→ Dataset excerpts
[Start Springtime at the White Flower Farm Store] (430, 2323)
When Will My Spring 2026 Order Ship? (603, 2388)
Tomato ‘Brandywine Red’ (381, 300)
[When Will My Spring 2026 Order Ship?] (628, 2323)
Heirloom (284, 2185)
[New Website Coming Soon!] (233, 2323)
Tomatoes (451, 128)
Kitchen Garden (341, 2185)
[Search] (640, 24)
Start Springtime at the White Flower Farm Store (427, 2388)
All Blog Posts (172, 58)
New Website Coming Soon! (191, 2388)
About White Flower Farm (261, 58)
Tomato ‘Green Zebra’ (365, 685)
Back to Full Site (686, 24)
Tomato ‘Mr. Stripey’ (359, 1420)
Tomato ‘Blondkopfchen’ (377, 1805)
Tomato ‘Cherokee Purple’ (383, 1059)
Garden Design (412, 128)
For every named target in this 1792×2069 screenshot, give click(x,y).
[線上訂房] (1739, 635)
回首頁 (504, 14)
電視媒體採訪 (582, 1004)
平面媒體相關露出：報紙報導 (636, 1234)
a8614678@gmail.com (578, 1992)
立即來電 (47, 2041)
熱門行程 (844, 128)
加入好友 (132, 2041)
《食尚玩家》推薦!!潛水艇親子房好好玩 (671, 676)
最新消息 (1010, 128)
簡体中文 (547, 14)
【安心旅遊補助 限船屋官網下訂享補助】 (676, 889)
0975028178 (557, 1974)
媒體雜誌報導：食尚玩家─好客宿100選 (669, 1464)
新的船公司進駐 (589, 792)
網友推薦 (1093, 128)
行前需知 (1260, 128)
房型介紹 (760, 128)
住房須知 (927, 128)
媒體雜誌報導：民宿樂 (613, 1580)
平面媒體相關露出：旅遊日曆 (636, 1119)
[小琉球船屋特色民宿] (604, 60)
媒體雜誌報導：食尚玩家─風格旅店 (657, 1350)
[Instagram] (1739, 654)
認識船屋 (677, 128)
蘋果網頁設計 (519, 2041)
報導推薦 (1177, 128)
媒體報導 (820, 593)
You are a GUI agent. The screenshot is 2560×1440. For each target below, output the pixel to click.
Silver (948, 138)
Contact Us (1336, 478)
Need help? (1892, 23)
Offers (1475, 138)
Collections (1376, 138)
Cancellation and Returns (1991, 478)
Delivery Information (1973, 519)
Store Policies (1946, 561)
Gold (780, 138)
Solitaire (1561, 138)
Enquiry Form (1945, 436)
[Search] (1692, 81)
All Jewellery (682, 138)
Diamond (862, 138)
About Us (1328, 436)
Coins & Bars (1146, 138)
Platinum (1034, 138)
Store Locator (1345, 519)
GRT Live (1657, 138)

→ The task
Would you retype exactly the lines above, from the line with "媒體雜誌報導：食尚玩家─好客宿100選 (669, 1464)" to the line with "媒體報導 (820, 593)", with both end lines kept and nothing more?

→ Task answer
媒體雜誌報導：食尚玩家─好客宿100選 (669, 1464)
新的船公司進駐 (589, 792)
網友推薦 (1093, 128)
行前需知 (1260, 128)
房型介紹 (760, 128)
住房須知 (927, 128)
媒體雜誌報導：民宿樂 (613, 1580)
平面媒體相關露出：旅遊日曆 (636, 1119)
[小琉球船屋特色民宿] (604, 60)
媒體雜誌報導：食尚玩家─風格旅店 (657, 1350)
[Instagram] (1739, 654)
認識船屋 (677, 128)
蘋果網頁設計 (519, 2041)
報導推薦 (1177, 128)
媒體報導 (820, 593)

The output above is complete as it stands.